メールマガジン 新聞拡張員ゲンさんの裏話

第61回 新聞拡張員ゲンさんの裏話     

発行日時 2005.10.7


■矛盾は我にあり


世の中に矛盾することは、それこそ腐るほどある。

泥棒を捕まえるはずの警官が盗みで捕まるのもそうやし、生徒を教え導く教師が、生徒に淫行やいたずらをするというのもそうや。

本来、絶対にあってはならんことや。しかし、それをする人間が、実際にいとる。

新聞やテレビのマスコミも例外やない。他人の不正を暴き立てながら、同時に誤報や、捏造、やらせなんかもする。他人のことを言えた義理やなくても、それを報道するのが仕事やとなる。そこに矛盾が生まれる。

そして、ワシらの存在自体にもそれが言える。新聞社にとって、ワシら拡張員は必要やが、同時に疎ましい存在なのも事実や。

現在「拡張員」という言葉は、放送局や新聞社が自主規制しとる放送禁止用語に指定されとるということがある。

せやから、テレビや新聞では、拡張員とは言うたらあかんことになっとるわけや。実際、新聞紙面やテレビ放送でその言葉を見ることも聞くこともないしな。

これが、ワシには、未だに理解できん。何で放送禁止用語にならなあかんのかということや。この言葉のどこが悪いというのやろうか。

この拡張という言葉が、差別や侮蔑を含むとはとても思えんがな。辞書で調べれば「範囲・規模などをひろげて大きくすること」と、ある。正に、ワシらのしてきたそのものや。言い得て妙という感すらある。

インターネットで「拡張」のキーワードで検索すると、どの検索サイトでも相当数のヒットがある。

もっとも多いのが、Yahoo!Japan で、10月6日現在、2300万件ものヒットがある。そのほとんどが、コンピューターに関係したサイトや。

極、少数やが新聞業界関連のサイトもある。因みに、当サイトもその第2位に表示されとる。これをどう受け取ってええのかは良う分からんけどな。

コンピューター業界では、この拡張という言葉なくしては成り立たんくらいポピュラーなものや。さすがに、これは放送禁止用語やないようやがな。

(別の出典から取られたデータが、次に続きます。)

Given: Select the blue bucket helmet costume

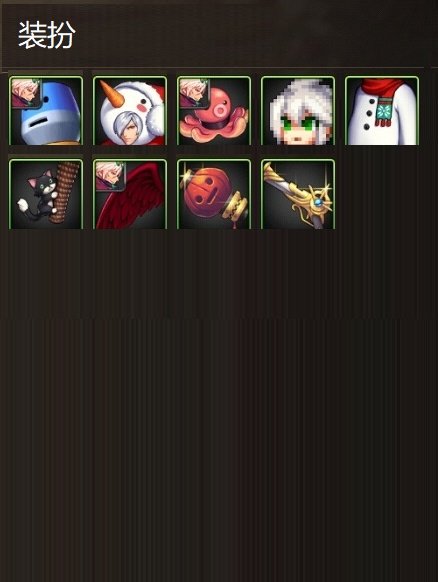Looking at the screenshot, I should click(x=46, y=111).
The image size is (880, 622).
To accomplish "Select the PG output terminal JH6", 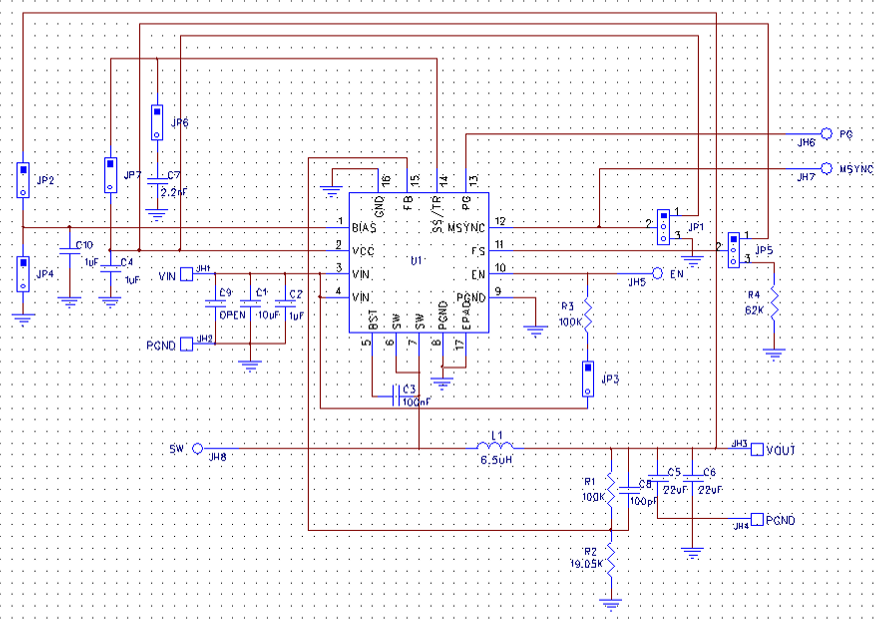I will tap(826, 133).
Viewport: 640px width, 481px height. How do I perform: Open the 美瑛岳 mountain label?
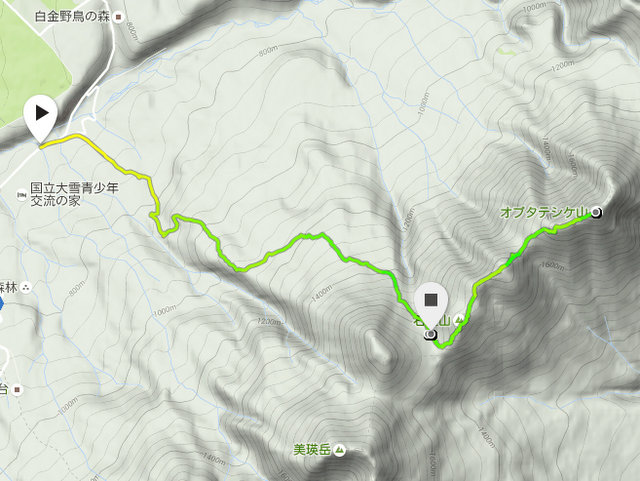tap(312, 450)
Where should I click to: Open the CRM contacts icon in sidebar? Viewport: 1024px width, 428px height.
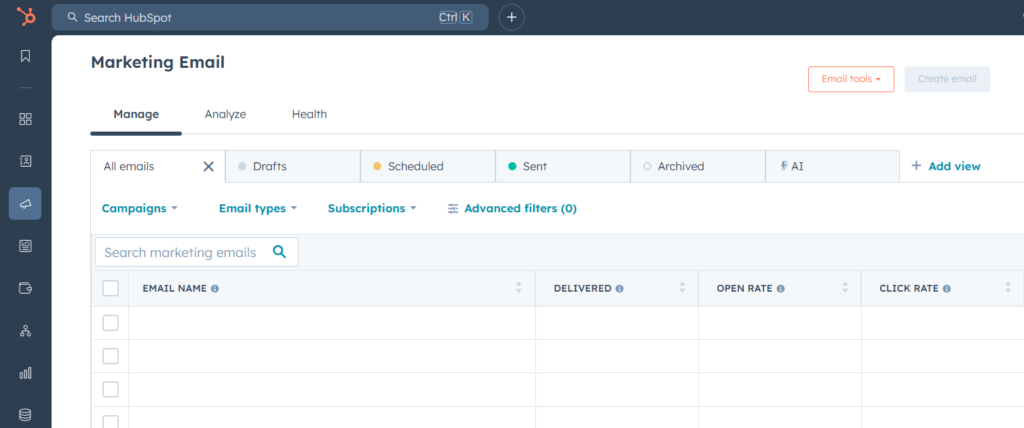[25, 161]
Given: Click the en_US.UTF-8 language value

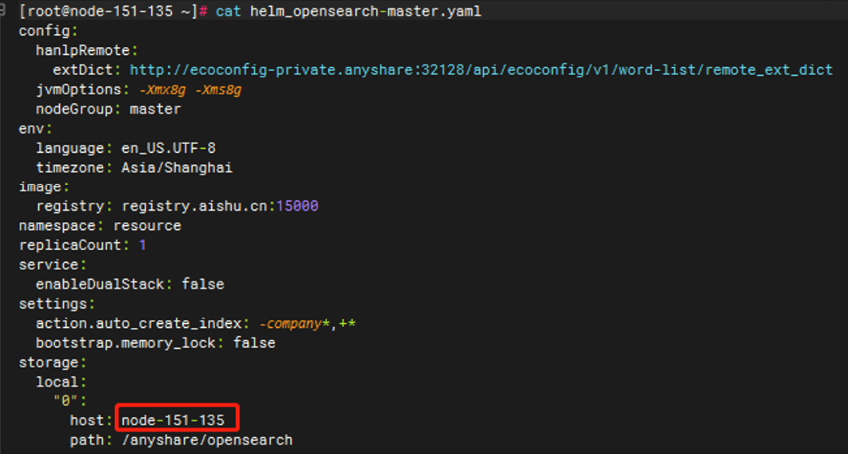Looking at the screenshot, I should pos(169,148).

これが「拡張員」になると、とたんに禁止用語やという。これを同じように検索すると、今度は新聞業界に関連したサイトが大半を占める。

その意味では、この拡張員というのが新聞業界だけの特殊な呼び方やというのは分かる。

通常、放送禁止用語になるようなものは、一般からも使われにくくなるものやが、この拡張員という言葉は、そうでもないようや。

一年ほど前『新聞拡張員ゲンさんの嘆き』のHPを開設したときは「拡張員」のキーワードを Google で検索すると5万件ほどのサイトがヒットした。

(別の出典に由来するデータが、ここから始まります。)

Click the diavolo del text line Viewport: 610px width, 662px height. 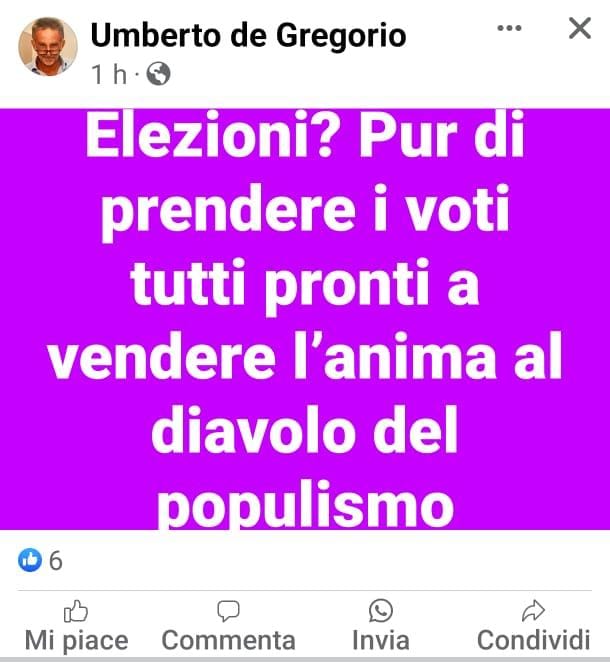point(304,431)
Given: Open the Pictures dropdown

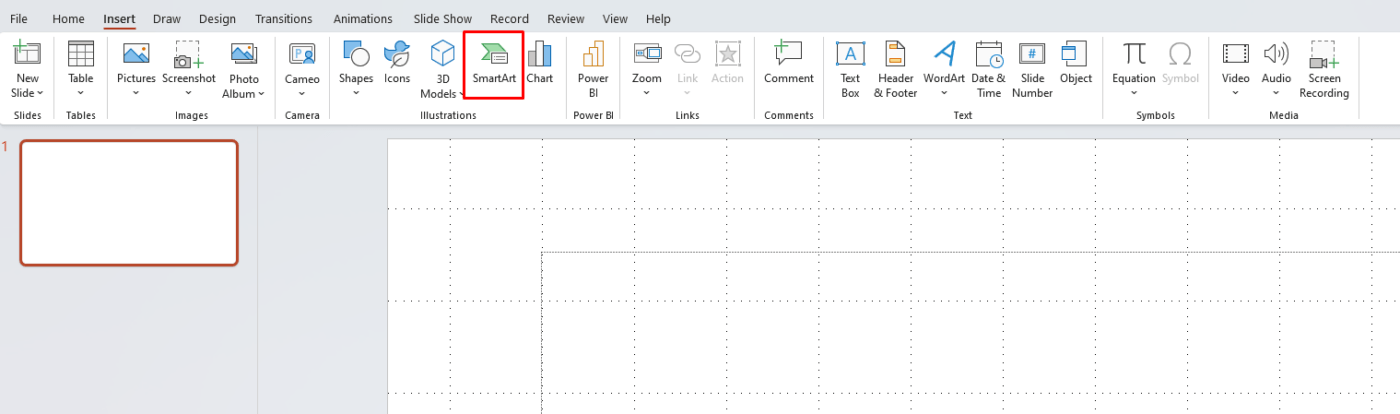Looking at the screenshot, I should 136,93.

それが、現在では、同じ Google で「拡張員」を検索すると、54万件ほどもヒットする。一年で10倍に増えとることになる。

新聞業界では、現在、この拡張員という言葉は「セールススタッフ」に置き換えられとるが、その知名度は極端に低い。

同じようにGoogle で「セールススタッフ」の検索をすると、約2万件ヒットするものの、新聞業界に関連のあるサイトは、ほとんど見られん。ほとんどが、他業種の営業に関するものばかりや。

範囲をもっと狭めて「新聞セールススタッフ」での検索やと、僅か300件足らずになってしまう。因みに「新聞拡張員」やと20万件ほどある。これも、1年前に比べると数倍になっとる。

新聞各社がそのイメージを一新したいがための苦肉の策としての名称変更をしようとしたのやと思うが、その浸透率は極めて悪いということの証明みたいなもんやと思う。

消したいはずの「拡張員」の認知度が増すという矛盾が起きとるということや。

ワシも当初、新聞社から「セールススタッフ」と呼ぶようにとの通達があったときは、将来的には、そうなるのかなと思うた。

サイトも「新聞拡張員ゲンさん」ならぬ「新聞セールススタッフゲンさん」と改名せなあかんのかと真剣に悩んだくらいや。口に出して言う分には、それほどでもないんやが、字面で見るとどこか間が抜けとるように思う。違和感もあるしな。

しかし、その心配は当分の間、なさそうや。認知度という面では、より拡張員という言葉の方が高まっとるからな。これからも、その傾向はしばらく続きそうや。

その意味では、急速なインターネットの普及で、新聞、テレビのマスコミの影響力にかげりが見えてきたということかも知れんな。

もっとも、積極的に「拡張員」という言い方を外部に向かって規制しとるわけやないから、一概には言えんやろとは思うけどな。

当たり前のことやが、呼び名を変えるくらいでは、そう簡単にイメージを払拭できるもんやない。安易にそう考えたなる気持ちは分からんでもないがな。

呼び名を変え、その使用をなくせば、その悪いイメージは自然に消滅する。そのための改名というのは、昔からいろんな業界で行われてきた。単に、それを踏襲しただけのことやと思う。

おそらく、インターネットが登場する以前やったら、それでも、その思惑通りになって効果はあったやろ。報道の中心が新聞、テレビ、ラジオにほぼ限定されとった時代にはな。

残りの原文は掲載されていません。